Women’s football is taking the first step towards using artificial grass for high profile tournaments on the world stage, with the women’s world cup being played on artificial grass in Canada for the first time – due to the poor conditions for natural grass. Despite the amount of negative press it has received, it remains a spectacle to football fans across the globe to see if the artificial pitch works as it is supposed too.
Artificial grass is a synthetic turf that is made up from synthetic fibres with the aim of making it look like real grass. It can be used in most places, often for residential uses such as having artificial grass from companies like Forever Green Lawns in your garden instead of real grass – now however, many sports that usually play on natural grass are integrating the idea of playing on artificial grass as an alternate playing surface if conditions aren’t good enough for natural grass to be used. This is why the women’s world cup held in Canada will be played on artificial grass, because the governing body (FIFA) has ruled that artificial grass will be more practical than natural grass in Canada’s climate.
The obvious positives to using artificial grass are that you can use it in most conditions, it is low maintenance, it wont get patchy as you often seen in the mouth of the goal, and it also doesn’t need a good climate to survive well. We have all see the pitch quality of Europa League game in Eastern Europe that look like Sunday league pitches. All of this means that for football teams with a lower budget, it will cut costs of maintenance on their pitches. For some of the bigger clubs this may not be a problem, however it could pay some of the players wages at smaller clubs with the money saved on maintenance. Artificial grass could also take away any variable for ball control on the pitch, with a smooth even playing surface there would be no bobble, no water log, just a flat and consistent playing surface.

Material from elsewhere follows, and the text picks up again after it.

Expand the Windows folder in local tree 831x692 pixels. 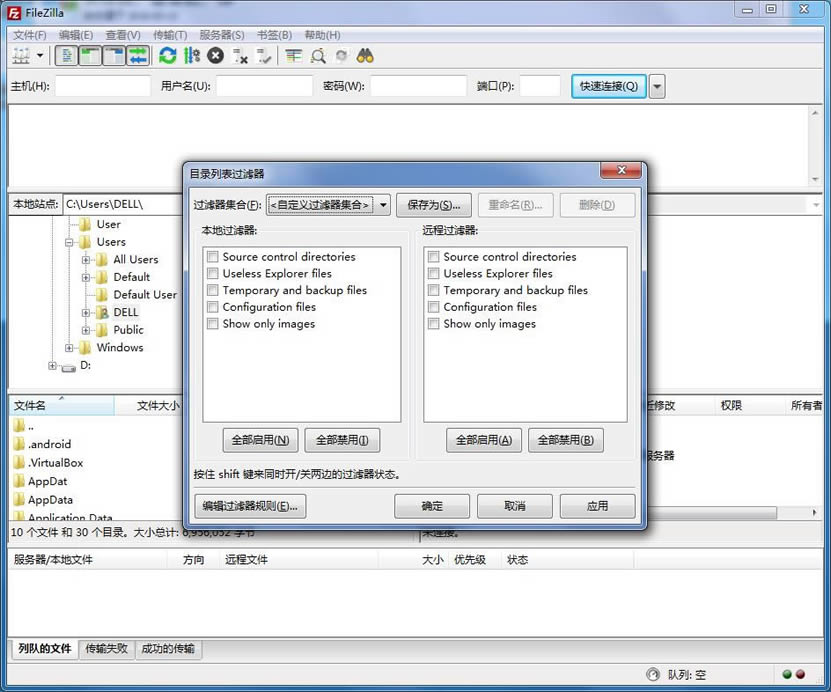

Negatives though, are that it is new to football completely – since football began it has been played on natural grass, the switch to artificial grass is sure to change the game some how. Not necessarily a bad thing, however a lot of fans will complain about the gradual progression in the sport – despite it being good for certain circumstances. Another question that has been raised is will it change the behaviour of the ball on the pitch, similarly this happens with other sports depending on the surface at which they play. For example, tennis is played on grass and on clay courts, with the ball reacting differently on each different surface. Same with golf, if the grass is too short or too long it effects how the golf ball will bounce or roll, posing the question to whether or not artificial grass would have the same effect with football. To most people this might seem like a minor thing to worry about, however at the top levels of football the smallest changes will make big effects – so could artificial grass provide the home team advantages due to being used to the surface?
With all this in mind, the FIFA board has said that they believe artificial grass will be necessary at some point in the future. With the woman’s world cup approaching fast, there is no doubt that it will play a major part in how much we start to see artificial grass within football in the near future.